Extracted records
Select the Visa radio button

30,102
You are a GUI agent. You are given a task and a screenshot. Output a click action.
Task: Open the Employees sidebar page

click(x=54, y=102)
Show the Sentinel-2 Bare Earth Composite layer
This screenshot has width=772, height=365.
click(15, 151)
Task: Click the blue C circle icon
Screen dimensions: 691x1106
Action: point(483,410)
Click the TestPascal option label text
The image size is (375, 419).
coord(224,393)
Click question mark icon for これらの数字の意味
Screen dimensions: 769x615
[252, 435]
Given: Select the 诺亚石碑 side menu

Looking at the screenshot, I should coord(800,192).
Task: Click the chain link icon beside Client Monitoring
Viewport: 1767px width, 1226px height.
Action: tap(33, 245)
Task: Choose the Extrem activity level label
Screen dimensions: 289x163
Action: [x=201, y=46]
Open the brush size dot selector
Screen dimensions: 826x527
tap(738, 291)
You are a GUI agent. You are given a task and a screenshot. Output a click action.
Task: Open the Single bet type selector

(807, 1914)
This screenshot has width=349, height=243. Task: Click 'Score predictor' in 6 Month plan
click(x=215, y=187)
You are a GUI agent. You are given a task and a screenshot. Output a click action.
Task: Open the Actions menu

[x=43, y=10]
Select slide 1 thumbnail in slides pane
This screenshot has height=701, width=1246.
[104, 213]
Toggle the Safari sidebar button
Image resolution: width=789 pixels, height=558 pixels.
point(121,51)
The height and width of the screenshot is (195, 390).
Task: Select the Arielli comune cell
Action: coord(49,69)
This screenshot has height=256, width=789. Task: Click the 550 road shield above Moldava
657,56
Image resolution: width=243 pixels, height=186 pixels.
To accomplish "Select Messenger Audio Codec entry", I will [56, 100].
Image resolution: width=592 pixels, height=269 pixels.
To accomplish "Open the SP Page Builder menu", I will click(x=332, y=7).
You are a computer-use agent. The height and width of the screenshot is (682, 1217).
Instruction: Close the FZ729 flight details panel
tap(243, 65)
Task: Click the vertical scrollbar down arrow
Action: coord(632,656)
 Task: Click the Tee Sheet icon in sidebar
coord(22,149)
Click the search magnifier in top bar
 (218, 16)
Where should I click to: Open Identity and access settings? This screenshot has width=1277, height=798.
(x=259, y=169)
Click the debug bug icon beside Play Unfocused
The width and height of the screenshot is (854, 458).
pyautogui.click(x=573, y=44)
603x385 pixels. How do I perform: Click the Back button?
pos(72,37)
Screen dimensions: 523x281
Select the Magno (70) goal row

CHALLENGE » Convert the items above into a JSON list of strings, one string per line, with blank lines left out.

EXERCISE OUTPUT »
[
  "Select the Visa radio button",
  "30,102",
  "You are a GUI agent. You are given a task and a screenshot. Output a click action.",
  "Task: Open the Employees sidebar page",
  "click(x=54, y=102)",
  "Show the Sentinel-2 Bare Earth Composite layer",
  "This screenshot has width=772, height=365.",
  "click(15, 151)",
  "Task: Click the blue C circle icon",
  "Screen dimensions: 691x1106",
  "Action: point(483,410)",
  "Click the TestPascal option label text",
  "The image size is (375, 419).",
  "coord(224,393)",
  "Click question mark icon for これらの数字の意味",
  "Screen dimensions: 769x615",
  "[252, 435]",
  "Given: Select the 诺亚石碑 side menu",
  "Looking at the screenshot, I should coord(800,192).",
  "Task: Click the chain link icon beside Client Monitoring",
  "Viewport: 1767px width, 1226px height.",
  "Action: tap(33, 245)",
  "Task: Choose the Extrem activity level label",
  "Screen dimensions: 289x163",
  "Action: [x=201, y=46]",
  "Open the brush size dot selector",
  "Screen dimensions: 826x527",
  "tap(738, 291)",
  "You are a GUI agent. You are given a task and a screenshot. Output a click action.",
  "Task: Open the Single bet type selector",
  "(807, 1914)",
  "This screenshot has width=349, height=243. Task: Click 'Score predictor' in 6 Month plan",
  "click(x=215, y=187)",
  "You are a GUI agent. You are given a task and a screenshot. Output a click action.",
  "Task: Open the Actions menu",
  "[x=43, y=10]",
  "Select slide 1 thumbnail in slides pane",
  "This screenshot has height=701, width=1246.",
  "[104, 213]",
  "Toggle the Safari sidebar button",
  "Image resolution: width=789 pixels, height=558 pixels.",
  "point(121,51)",
  "The height and width of the screenshot is (195, 390).",
  "Task: Select the Arielli comune cell",
  "Action: coord(49,69)",
  "This screenshot has height=256, width=789. Task: Click the 550 road shield above Moldava",
  "657,56",
  "Image resolution: width=243 pixels, height=186 pixels.",
  "To accomplish \"Select Messenger Audio Codec entry\", I will [56, 100].",
  "Image resolution: width=592 pixels, height=269 pixels.",
  "To accomplish \"Open the SP Page Builder menu\", I will click(x=332, y=7).",
  "You are a computer-use agent. The height and width of the screenshot is (682, 1217).",
  "Instruction: Close the FZ729 flight details panel",
  "tap(243, 65)",
  "Task: Click the vertical scrollbar down arrow",
  "Action: coord(632,656)",
  " Task: Click the Tee Sheet icon in sidebar",
  "coord(22,149)",
  "Click the search magnifier in top bar",
  " (218, 16)",
  "Where should I click to: Open Identity and access settings? This screenshot has width=1277, height=798.",
  "(x=259, y=169)",
  "Click the debug bug icon beside Play Unfocused",
  "The width and height of the screenshot is (854, 458).",
  "pyautogui.click(x=573, y=44)",
  "603x385 pixels. How do I perform: Click the Back button?",
  "pos(72,37)",
  "Screen dimensions: 523x281",
  "Select the Magno (70) goal row"
]